L'Américaine Mikaela Shiffrin, qui a égalé le record de victoires en Coupe du monde du Suédois Ingemar Stenmark avec un 86e succès vendredi, a su se relever de plusieurs épreuves. Elle a ainsi repris le fil d'une carrière exceptionnelle.
La mort de son père et mentor, la pandémie de Covid-19, des problèmes au dos et une quinzaine catastrophique lors des JO de Pékin, rien finalement n'aura pu empêcher l'avènement programmé de la nouvelle reine du ski mondial. «Cela fait 17 ans que j'y travaille. Tout le monde dit que c'est arrivé vite, mais ça m'a semblé une éternité.»
La déclaration de Mikaela Shiffrin n'est pas reliée à son record établi vendredi. Elle date de plus de dix ans, lorsque l'Américaine de 17 ans s'était imposée pour la première fois sur le circuit international, se révélant à la face du monde en décembre 2012 à Are déjà.
Débuts avant ses 16 ans
Poussée par ses parents et le désir de copier son grand frère, Shiffrin a quitté Vail et le Colorado à huit ans pour rejoindre la Burke Mountain Academy, une école privée spécialisée dans le ski de compétition dans le Vermont. Surdouée, elle débarque sur le circuit mondial à deux jours de ses 16 ans, le 11 mars 2011 à Spindleruv Mlyn.
«J'étais une petite fille très ambitieuse, qui se voulait parfaite, un peu fayote, raconte-t-elle. Je suis arrivée sur ce géant en me disant que j'allais gagner, alors que j'ai terminé 43e de la première manche! En slalom le lendemain, j'avais moins pensé à mon résultat mais plus au ski que je voulais montrer (elle termine 32e de la première manche, toute proche d'une qualification). Ça a été ma première leçon, je l'ai gardée en tête toute ma carrière.»
L'échec de Pékin
Véritable prodige, l'Américaine devient championne olympique du slalom à 18 ans en février 2014 à Sotchi. Après son explosion précoce, elle étend son talent à plusieurs disciplines et gagne trois fois d'affilée le classement général de la Coupe du monde (de 2017 à 2019), avant deux nouveaux gros globes en 2022 et 2023.

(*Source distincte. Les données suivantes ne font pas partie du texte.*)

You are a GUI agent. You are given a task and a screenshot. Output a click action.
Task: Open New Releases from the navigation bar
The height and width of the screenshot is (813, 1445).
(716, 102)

Sa folle série de succès est stoppée net en février 2020 avec le décès de son père et mentor Jeff dans un accident domestique. Avec l'arrivée du Covid-19 sur le circuit, les annulations de courses qui s'enchaînent, et des soucis au dos, l'Américaine entre dans une période sombre.
Malgré quelques succès la saison suivante, elle retrouve un peu de sa superbe sur l'hiver 2021/2022. Mais sa renaissance se fracasse sur des Jeux olympiques ratés à Pékin en février 2022 (aucune médaille, trois sorties de piste), un échec majeur qu'elle vit mal et ne s'explique toujours pas.
Humiliée, avec le sentiment du «ridicule» selon ses termes, la skieuse a rebondi spectaculairement en comprenant notamment que «l'échec ne fait pas de toi une ratée». L'été dernier, elle a consulté un psychologue du sport, révèle NBC Sports.
«Plus légère»
Cette saison, elle a retrouvé le rythme de victoires de ses plus belles années. «Ma première saison avec autant d'énergie mentale», explique-t-elle.
«Depuis trois ans j'ai toujours voulu revenir en arrière, revoir mon père en vie. Je me sens différente désormais. Je respecte mon chemin, ma chance avec ma famille, mais aussi ce que j'ai aujourd'hui, une superbe relation, une famille présente, de nombreuses choses pour lesquelles je me sens redevable. Ça me donne de l'espoir pour la suite. J'ai compris que je ne voulais pas guérir de la mort de mon père. Il peut me manquer, mais en même temps je peux être heureuse des belles choses qui m'arrivent. Comprendre cela me rend plus légère», ajoutait-elle en janvier.
«Après les JO je me suis référée à ça, j'ai compris que je pouvais tout surmonter dans ma carrière, rien dans le sport n'est jamais la fin du monde. C'est pourquoi je me fiche de gagner une nouvelle course ou pas, même si je reste une compétitrice et que je veux gagner. Si un jour j'arrête de gagner, les gens m'oublieront en 30 minutes. Ce ne sera pas la fin du monde, j'ai compris ça.»
L'Américaine met aussi en avant sa relation sentimentale avec le skieur norvégien Aleksander Aamodt Kilde, débutée pendant sa période difficile, comme autre facteur de son renouveau. Sur son casque reste gravée la règle d'or fixée pendant son enfance par son père: «Be nice, Think first, Have fun» (Sois respectueuse, réfléchis d'abord, amuse-toi).